##### PAGE EXTRACT #####

Pre-Training
Overview
Pre-training is the foundation for building most modern language models. Many teams prefer using pre-trained models instead of building them from scratch because they can save time and resources by simply fine-tuning these models for specific tasks.
- Builds the base understanding of language
- Uses large amounts of text data
- Makes later fine-tuning faster and easier
Generative Pre-Training
Generative pre-training teaches models to predict words in a sentence based on context. This process helps the model understand how language naturally flows.
- Uses text tokens to learn word relationships
- Predicts missing or next words in a sentence
- Improves fluency and context awareness
Two main techniques used in generative pre-training are:
- Next word prediction
- Masked language modeling
Next Word Prediction
Next word prediction helps a model learn how to guess what comes next in a sentence.
- Uses supervised learning with labeled examples
- Predicts the next word based on previous words
- Builds a strong sense of context and sentence structure
For example, a model might be trained on this simple dataset:
input_texts = ["The quick brown", "The quick brown fox"]
output_texts = ["fox", "jumps"]
During training, the model learns to predict “fox” after “The quick brown” and then uses that result to predict “jumps” after “The quick brown fox.”

The more examples a model sees, the better it becomes at predicting the next word.
- Learns from repeated exposure to real sentences
- Builds probability relationships between words
- Generates text one word at a time based on context
Example prompt:
prompt = "I love to eat pizza with"
result = llm.generate(prompt)
print(result)
Expected output:
cheese
The model predicts “cheese” because it has learned from large datasets that “cheese” commonly appears after “pizza.” This simple word association demonstrates how LLMs develop contextual awareness through repeated learning.
Masked Language Modeling
Masked language modeling works by hiding a word in a sentence and asking the model to guess it.
- Trains by masking random words
- Encourages the model to understand full sentence context
- Strengthens comprehension of word relationships
Example:
sentence = "The quick [MASK] fox jumps over the lazy dog."
prediction = llm.predict_mask(sentence)
print(prediction)
Expected output:
brown
Even though the masked word could be any color, the model predicts “brown” because it has seen that pattern often during training.

##### DATA LISTING #####

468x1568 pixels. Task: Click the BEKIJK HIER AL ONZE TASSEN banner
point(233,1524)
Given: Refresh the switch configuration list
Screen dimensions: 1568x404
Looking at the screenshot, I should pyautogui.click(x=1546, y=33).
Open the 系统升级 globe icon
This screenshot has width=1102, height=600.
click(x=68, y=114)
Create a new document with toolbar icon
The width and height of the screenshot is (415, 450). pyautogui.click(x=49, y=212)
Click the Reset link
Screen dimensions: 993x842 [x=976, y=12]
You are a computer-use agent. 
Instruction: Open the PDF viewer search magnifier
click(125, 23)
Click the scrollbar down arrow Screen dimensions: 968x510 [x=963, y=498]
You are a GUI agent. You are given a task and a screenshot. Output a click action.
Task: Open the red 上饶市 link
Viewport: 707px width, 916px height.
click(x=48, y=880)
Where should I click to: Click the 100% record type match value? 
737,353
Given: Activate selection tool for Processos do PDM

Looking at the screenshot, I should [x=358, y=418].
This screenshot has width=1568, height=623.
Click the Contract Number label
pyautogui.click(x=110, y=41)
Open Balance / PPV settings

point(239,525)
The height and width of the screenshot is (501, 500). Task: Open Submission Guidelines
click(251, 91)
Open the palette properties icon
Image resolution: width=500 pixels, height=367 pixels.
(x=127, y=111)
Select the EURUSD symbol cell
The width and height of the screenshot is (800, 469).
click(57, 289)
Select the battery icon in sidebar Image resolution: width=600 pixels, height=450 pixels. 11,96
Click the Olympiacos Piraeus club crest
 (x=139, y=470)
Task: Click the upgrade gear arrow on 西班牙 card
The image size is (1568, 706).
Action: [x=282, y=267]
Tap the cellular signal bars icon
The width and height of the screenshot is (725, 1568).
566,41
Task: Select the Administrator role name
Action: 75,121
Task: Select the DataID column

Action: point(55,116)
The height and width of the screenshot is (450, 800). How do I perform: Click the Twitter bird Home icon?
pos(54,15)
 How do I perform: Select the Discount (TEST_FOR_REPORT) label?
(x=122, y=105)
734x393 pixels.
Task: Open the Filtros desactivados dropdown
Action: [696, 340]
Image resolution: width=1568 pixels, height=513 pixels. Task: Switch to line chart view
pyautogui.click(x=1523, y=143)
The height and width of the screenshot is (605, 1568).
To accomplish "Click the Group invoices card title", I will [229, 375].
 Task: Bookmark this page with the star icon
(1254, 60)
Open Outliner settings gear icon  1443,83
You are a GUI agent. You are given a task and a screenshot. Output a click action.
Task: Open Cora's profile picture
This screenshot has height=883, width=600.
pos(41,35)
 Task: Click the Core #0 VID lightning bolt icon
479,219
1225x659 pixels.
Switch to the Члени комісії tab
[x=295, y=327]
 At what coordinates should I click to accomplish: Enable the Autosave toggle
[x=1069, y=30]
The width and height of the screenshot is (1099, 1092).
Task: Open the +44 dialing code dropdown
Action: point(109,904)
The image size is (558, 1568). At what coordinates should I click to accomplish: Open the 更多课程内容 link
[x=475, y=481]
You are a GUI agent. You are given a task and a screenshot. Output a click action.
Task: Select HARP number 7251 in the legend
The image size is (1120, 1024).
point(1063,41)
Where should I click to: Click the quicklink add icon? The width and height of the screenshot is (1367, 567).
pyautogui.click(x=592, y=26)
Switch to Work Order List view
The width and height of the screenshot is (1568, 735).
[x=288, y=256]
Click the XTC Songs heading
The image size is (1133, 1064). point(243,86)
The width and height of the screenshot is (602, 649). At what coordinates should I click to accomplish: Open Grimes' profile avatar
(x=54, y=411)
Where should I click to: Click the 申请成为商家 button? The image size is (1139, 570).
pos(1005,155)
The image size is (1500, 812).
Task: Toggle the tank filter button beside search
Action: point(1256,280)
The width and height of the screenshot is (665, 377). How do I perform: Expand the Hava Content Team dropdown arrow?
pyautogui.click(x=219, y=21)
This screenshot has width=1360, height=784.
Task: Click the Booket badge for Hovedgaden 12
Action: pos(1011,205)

#####

WORK ORDER:
Condense the paragraph of the pre-training page that begins "Pre-training is the foundation" into a short bulleted list that keeps its main facts.

RESULT OF THIS EXERCISE:
- Pre-training is the foundation for building most modern language models.
- Many teams prefer pre-trained models to building models from scratch.
- Fine-tuning pre-trained models for specific tasks saves time and resources.